- **EXCERPT PROVIDED**
>>>>

The Beaver
- Type: Weekly student newspaper
- Format: Broadsheet
- Publisher: LSE Students' Union
- Founded: 1949
- Political alignment: Unaligned
- Language: English
- Headquarters: Saw Swee Hock Student Centre, London School of Economics, Sheffield Street, London
- Circulation: 1,000 in print
- Website: thebeaverlse.co.uk

= The Beaver (newspaper) =

London School of Economics student newspaper

The Beaver is the fortnightly newspaper of the LSE Students' Union at the London School of Economics, England.

The Beaver has had some of its stories being picked up by the national press. One thousand copies are published and distributed around campus every other Tuesday during term time. Articles are also published online daily. The Beaver is governed by its society which is free for any LSE student to join. The paper is made up of sections News, Opinion and Features in addition to its magazine Flipside. The Beaver also produces Beaver Sound, a multimedia podcast platform.

==History==
Named after the school's mascot, the beaver, which was chosen "as representing an industrious animal with social habits", The Beaver newspaper was first published in its recognised format on 5 May 1949, and is one of the oldest student newspapers in the UK. The British Library of Political and Economic Science holds print and digital archives of the paper dating back to this first issue, which was christened by George Bernard Shaw, one of the LSE's founders. Since then it has gone through several makeovers, survived LSE's turbulent history and emerged to be one of the most respected and widely read student newspapers in the UK.

==News==
The Beavers news section has consistently been among the strongest in UK student media, consisting of LSE, University of London and Higher Education stories from across Britain, sometimes being quoted in the national press, including The Guardian and The Telegraph.

<<<<

- **DATA SHOWN**
>>>>

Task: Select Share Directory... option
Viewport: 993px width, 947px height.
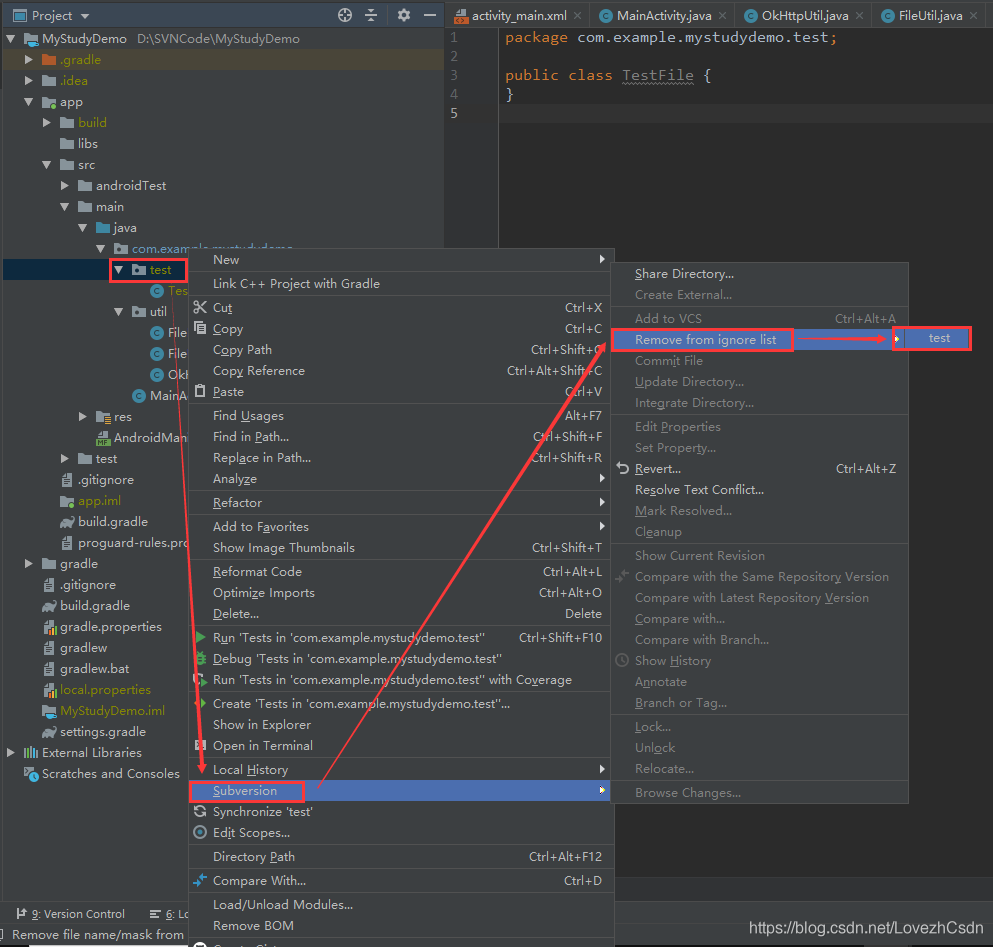Action: point(684,274)
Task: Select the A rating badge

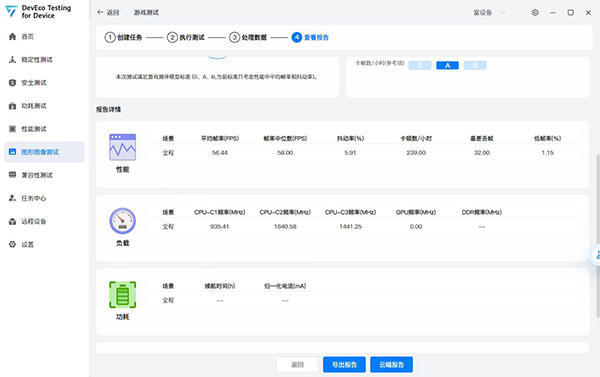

<<<<

- **SET OF TASKS**
1 - From the article on The Beaver, reproduce the passage that opens with the words containing "The Beaver has" and closes with "multimedia podcast platform.", substituting "Thursday" for "Tuesday".
2 - According to the article on The Beaver, what sections make up the paper?
Rely solely on the article about The Beaver when responding.

- **TASK-BY-TASK ANSWERS**
1 -
The Beaver has had some of its stories being picked up by the national press. One thousand copies are published and distributed around campus every other Thursday during term time. Articles are also published online daily. The Beaver is governed by its society which is free for any LSE student to join. The paper is made up of sections News, Opinion and Features in addition to its magazine Flipside. The Beaver also produces Beaver Sound, a multimedia podcast platform.

2 - News, Opinion, Features